Udaipur

After depart­ing Bun­di on a rick­shaw ride through sheets of wafer-bod­ied midges, I board a clank­ing train for Udaipur, a city famed as one of the most beau­ti­ful in Rajasthan. But before I reach my des­ti­na­tion, I have a stopover in Chit­tor­garh. Built on a mighty plateau, the Chit­tor fort ris­es over the metrop­o­lis, large­ly (unlike Udaipur) untouched by West­ern tourism.

Leav­ing bags at the sta­tion, I join a tuk­tuk dri­ver for a guid­ed tour, before return­ing for the con­nect­ing train to Udaipur.

All I want­ed was a sweet dis­trac­tion for an hour or two.
Had no inten­tion to do the things we´ve done…”

After an unex­plained (and like­ly inex­plic­a­ble) delay, the loco sidles into Udaipur late into the night. Even­tu­al­ly I’m sprawled out on my bed in a guest­house on the shores of Lake Pichola, the win­dows curi­ous­ly barred shut.
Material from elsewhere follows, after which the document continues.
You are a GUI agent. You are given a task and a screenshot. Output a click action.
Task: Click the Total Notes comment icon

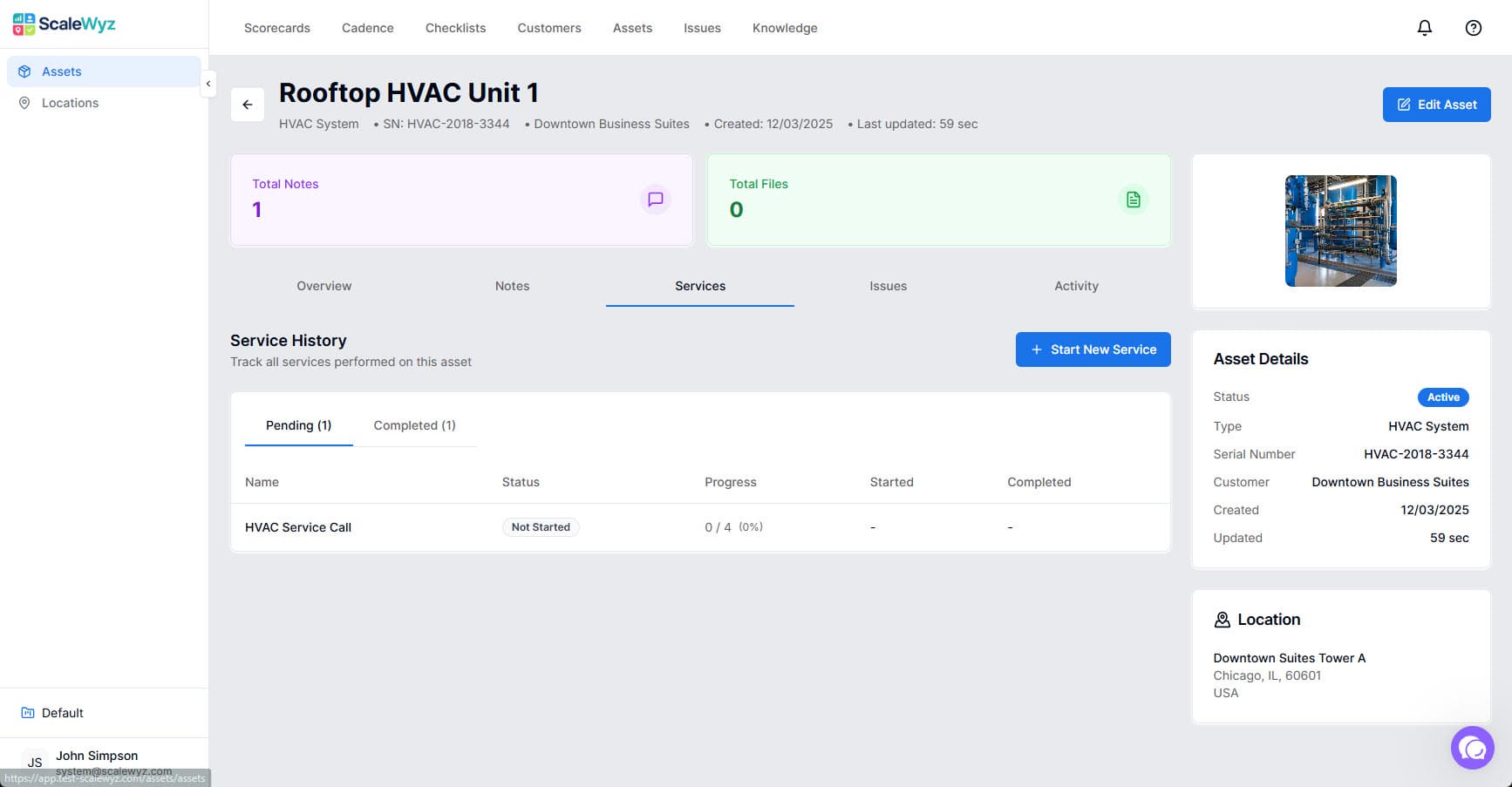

Arriv­ing in such places at such hours is often like an unex­pect­ed one-night stand: one does not know who or what one will wake beside, until one does. In fact, more than a few trav­ellers had warned that Udaipur was not so spe­cial after all, a trap for tours and honeymooners.

Yet as the sun rose over Lake Pichola, I could see why Udaipur was indeed the stuff of leg­end. Glit­ter­ing lake watched over by a soar­ing Rajput palace, it was a place of light.

That said, much of Udaipur – around the lake, at least – had long con­gealed into a con­cen­trat­ed tourist hub. The extent to which this sul­lied one’s abil­i­ty to enjoy a stay in Udaipur depends on how will­ing­ly one sur­ren­ders to the city’s charms: the palace and the lake. And I sur­ren­dered willingly.

I wan­dered in a fan­ta­sy that had dis­placed the world for just a moment, except for that dream of India pro­ject­ed from the palace and Pichola’s liq­uid splendour.

Even the city’s own self-ref­er­en­tial effort to destroy its charms with end­less tat, and guest­hous­es that played Octo­pussy on end­less loop – what Git­mo of the mind is this? – could not take that away from me.

The dream lin­gered as sun­set cast the city red, then mauve, then shroud­ed her in black, until final­ly I with­drew again, con­tent that I had seen the Udaipur of dreams.